TEXT ZUM LESEN »
Sind Männer und Frauen gleichwertig, aber andersartig? Soll es unterschiedliche Bildungsangebote für Mädchen und Jungen geben? Welche pädagogischen und fachdidaktischen Konzeptionen haben Frauen entwickelt? Welche Aufgabe kommt dabei dem Religionsunterricht zu? Diese Fragen haben auch schon die Erste Frauenbewegung und die Bildungsdebatte in Kaiserreich und der Weimarer Republik beschäftigt.
Anke Edelbrock bewältigt mit ihrer Untersuchung die schwierige Aufgabe, die unterschiedlichen Diskurse zur schulischen Bildung, zum evangelischen Religionsunterricht und zur Mädchenbildung in Deutschem Kaiserreich und der Weimarer Republik aufeinander zu beziehen. In ihrer an der Evangelisch-Theologischen Fakultät der Eberhard-Karls-Universität Tübingen vorgelegten religionspädagogischen Dissertation verfolgt sie zwei Leitfragen: „(1) Sollten die Mädchen im Kaiserreich und der Weimarer Republik einen speziell auf ihr Geschlecht zugeschnittenen evangelischen Religionsunterricht erhalten? (2) Haben sich Frauen an der Diskussion über einen geeigneten Religionsunterricht für Mädchen beteiligt und ggf. eigene religionsdidaktische Konzepte entworfen? Wie wurden darin die Mädchen berücksichtigt?“ (2)
Im ersten Hauptteil (43-152) untersucht sie die Situation von Mädchenbildung und Religion in Gesellschaft, Theologie, Schule und Religionsunterricht. Der zweite Hauptteil (153-388) widmet sich der Profession der Religionslehrerinnen und ihrer Stellung zum Mädchenreligionsunterricht. Der dritte Hauptteil (389-418) fasst die Ergebnisse bezüglich der beiden Leitfragen zusammen, um sie dann kurz in andere Bezüge, etwa der Frauenbewegung, der Schulgeschichte, der Modernisierung und des Kulturprotestantismus zu stellen. Ein Quellen- und Literaturverzeichnis sowie ein Personen- und Sachregister beschließen den Band.
Da Quellen, die die tatsächliche Praxis des Religionsunterrichts widerspiegeln (z.B. Unterrichtstranskripte), nicht zur Verfügung stehen, stützt sich Edelbrock auf staatliche Erlasse, d.h. Lehrpläne und ihre Vorgaben, und damit auf einen von Staat und Kirche „akzeptierten Konsens“ bzgl. des evangelischen Religionsunterrichts. Zur Frage der spezifischen Inhalte für Mädchen untersucht sie Verbandsorgane und Tagungsdokumentationen von Lehrerinnenvereinen, zeitgenössische religionspädagogische Zeitschriften sowie ausgewählte Veröffentlichungen von Protagonistinnen. Die Untersuchung verarbeitet eine enorme Fülle an Quellen und Literatur und ist dadurch eine Fundgrube für historisch Interessierte. Um der durch den Detailreichtum drohenden Unübersichtlichkeit entgegenzuwirken, bietet die Autorin immer wieder strukturierende Einleitungsabschnitte und Zusammenfassungen. Diese eignen sich auch für einen schnellen Überblick.

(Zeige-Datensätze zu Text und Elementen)
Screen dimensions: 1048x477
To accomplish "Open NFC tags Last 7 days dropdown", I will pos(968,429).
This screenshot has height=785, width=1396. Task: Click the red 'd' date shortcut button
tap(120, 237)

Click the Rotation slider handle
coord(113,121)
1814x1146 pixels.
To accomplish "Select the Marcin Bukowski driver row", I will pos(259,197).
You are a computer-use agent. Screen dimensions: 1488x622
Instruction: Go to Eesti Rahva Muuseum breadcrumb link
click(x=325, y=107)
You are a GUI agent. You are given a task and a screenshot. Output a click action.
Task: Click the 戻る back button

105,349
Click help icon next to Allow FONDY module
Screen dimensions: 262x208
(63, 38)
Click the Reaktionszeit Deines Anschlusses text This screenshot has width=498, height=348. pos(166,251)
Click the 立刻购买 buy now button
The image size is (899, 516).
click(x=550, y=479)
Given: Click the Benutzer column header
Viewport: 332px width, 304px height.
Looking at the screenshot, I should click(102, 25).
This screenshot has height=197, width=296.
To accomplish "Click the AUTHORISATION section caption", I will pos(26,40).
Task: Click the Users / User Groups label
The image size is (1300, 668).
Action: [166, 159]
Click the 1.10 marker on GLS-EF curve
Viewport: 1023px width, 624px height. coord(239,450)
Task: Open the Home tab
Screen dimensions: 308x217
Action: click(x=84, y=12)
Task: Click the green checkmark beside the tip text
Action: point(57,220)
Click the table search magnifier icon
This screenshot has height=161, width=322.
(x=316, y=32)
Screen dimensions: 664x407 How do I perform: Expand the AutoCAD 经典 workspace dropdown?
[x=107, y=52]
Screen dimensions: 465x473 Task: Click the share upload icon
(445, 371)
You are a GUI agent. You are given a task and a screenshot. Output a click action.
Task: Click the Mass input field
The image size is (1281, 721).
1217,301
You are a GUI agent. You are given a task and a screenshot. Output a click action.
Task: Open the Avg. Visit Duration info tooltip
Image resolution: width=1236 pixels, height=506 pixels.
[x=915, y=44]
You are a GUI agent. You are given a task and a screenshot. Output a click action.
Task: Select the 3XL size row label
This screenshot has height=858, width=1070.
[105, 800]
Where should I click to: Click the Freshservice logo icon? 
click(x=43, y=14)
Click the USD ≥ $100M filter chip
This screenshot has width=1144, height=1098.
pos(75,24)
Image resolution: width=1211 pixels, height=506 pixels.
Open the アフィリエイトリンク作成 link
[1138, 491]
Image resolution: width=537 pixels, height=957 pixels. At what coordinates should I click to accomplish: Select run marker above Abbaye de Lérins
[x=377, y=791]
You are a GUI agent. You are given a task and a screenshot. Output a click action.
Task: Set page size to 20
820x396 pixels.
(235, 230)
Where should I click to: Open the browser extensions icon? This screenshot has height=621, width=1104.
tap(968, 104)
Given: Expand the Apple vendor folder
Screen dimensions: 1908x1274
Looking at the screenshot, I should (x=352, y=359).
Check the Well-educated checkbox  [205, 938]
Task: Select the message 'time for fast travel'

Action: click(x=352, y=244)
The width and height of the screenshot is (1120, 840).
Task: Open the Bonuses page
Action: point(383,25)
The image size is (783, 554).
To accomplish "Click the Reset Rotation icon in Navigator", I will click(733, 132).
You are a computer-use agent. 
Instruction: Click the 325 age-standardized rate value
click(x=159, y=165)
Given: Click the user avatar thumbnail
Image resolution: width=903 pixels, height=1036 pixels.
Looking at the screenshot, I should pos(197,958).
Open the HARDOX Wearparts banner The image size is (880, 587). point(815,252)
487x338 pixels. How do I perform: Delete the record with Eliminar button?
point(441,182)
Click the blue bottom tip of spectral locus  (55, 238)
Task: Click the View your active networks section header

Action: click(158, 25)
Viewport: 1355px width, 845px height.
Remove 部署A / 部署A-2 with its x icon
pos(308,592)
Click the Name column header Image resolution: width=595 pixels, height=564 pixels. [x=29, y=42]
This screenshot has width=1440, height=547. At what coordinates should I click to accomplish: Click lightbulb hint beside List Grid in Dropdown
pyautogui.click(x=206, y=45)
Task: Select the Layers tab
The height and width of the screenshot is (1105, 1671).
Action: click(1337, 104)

DIE AUFGABE »
Schreibe aus dem Text über den Religionsunterricht für Mädchen den Abschnitt von „Im ersten Hauptteil“ bis einschließlich „beschließen den Band.“ noch einmal ab und ersetze dabei „Religionslehrerinnen“ durch „Lehrerinnen“.

ANTWORT ZUR AUFGABE »
Im ersten Hauptteil (43-152) untersucht sie die Situation von Mädchenbildung und Religion in Gesellschaft, Theologie, Schule und Religionsunterricht. Der zweite Hauptteil (153-388) widmet sich der Profession der Lehrerinnen und ihrer Stellung zum Mädchenreligionsunterricht. Der dritte Hauptteil (389-418) fasst die Ergebnisse bezüglich der beiden Leitfragen zusammen, um sie dann kurz in andere Bezüge, etwa der Frauenbewegung, der Schulgeschichte, der Modernisierung und des Kulturprotestantismus zu stellen. Ein Quellen- und Literaturverzeichnis sowie ein Personen- und Sachregister beschließen den Band.